His success in modernising and standardising writing in Irish, in making modern Irish a central part of Celtic studies, and in giving status to Irish scholarship have already been well recorded in recent days. Possibly not sufficient attention has been given to the continuing support and encouragement he received from his friend Eamon de Valera, both as Taoiseach and President. At different times Mr de Valera's help was required to overcome bureaucratic barriers.
Although reserved in manner, in contrast to his more outgoing, indeed exotic, friend and fellow scholar the late Professor David Greene, Tomas de Bhaldraithe enjoyed life to the full. At Merriman Schools, international peace congresses, Conradh na Gaeilge Ard Fheiseanna, sessions in discreet Dublin, Gaeltacht and western Scottish islands watering hole was often the centre of groups of amusing and merry folk. He never lost the enthusiasm of youth.
But yet he had a developed sense of seriousness and propriety. He dressed formally. He was thoroughly committed to his work; he always realised that life is a complicated and not a simple experience.

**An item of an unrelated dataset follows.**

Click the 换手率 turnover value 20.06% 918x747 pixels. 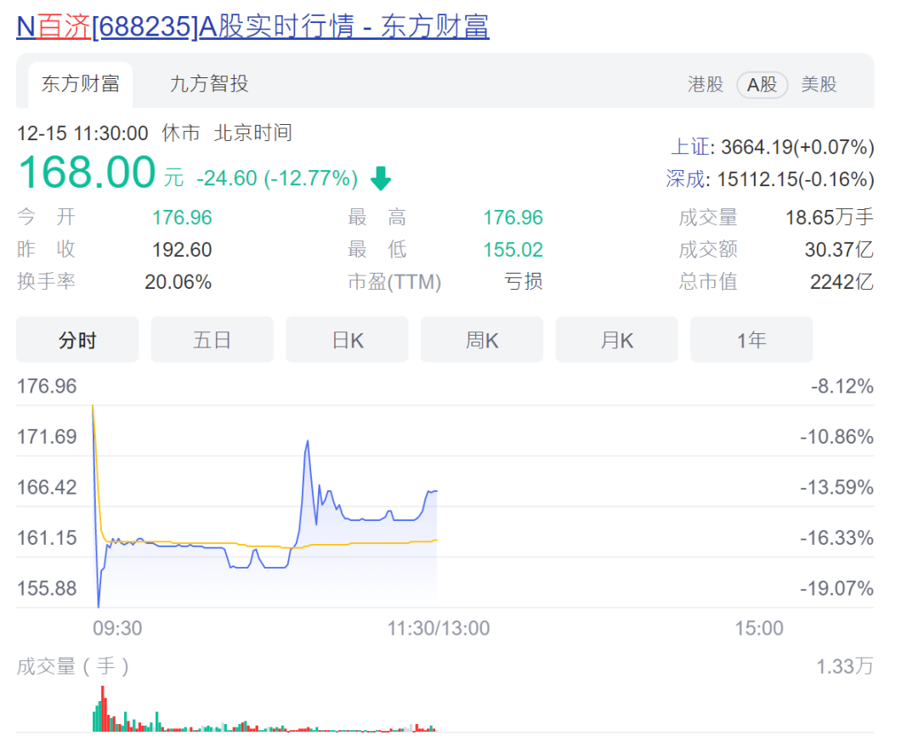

Most Sundays he walked in the Dublin or Wicklow mountains with the same small group of Irish speaking friends who discussed matters of high learning and political and academic gossip with equal intensity. Tomas held the native Galway oyster in high regard and for some 37 years was a member of an oyster group which meets regularly in the "R" months.
Few could be more secretive than Tomas when secrecy was called for he built a fine house at Maonais in south Connemara completely unknown to his devoted and lovely wife Vivienne and then presented it to her. His quiet and successful work together with a friend in ensuring that the Dublin Institute for Advanced Studies was not closed down by two philistine Departments of State some short years ago is still known only to very few. Nor is all that he achieved for publishing in Irish yet appreciated. Tomas de Bhaldraithe did not seek public thanks or special recognition.
He had a vision of a cultured and independent Irish speaking republican Ireland and believed he had a duty to do all in his power to bring it about.
In 1943 Tomas married Vivienne Turley, a UCD economics graduate and his intellectual equal. They reared nine children, all of them fluent Irish speakers, successful in their different ways, all subscribing to idealistic visions of life rather than to materialistic values only. They, more than others, will miss the thoughtful, enthusiastic and merry scholar who was so central to their lives.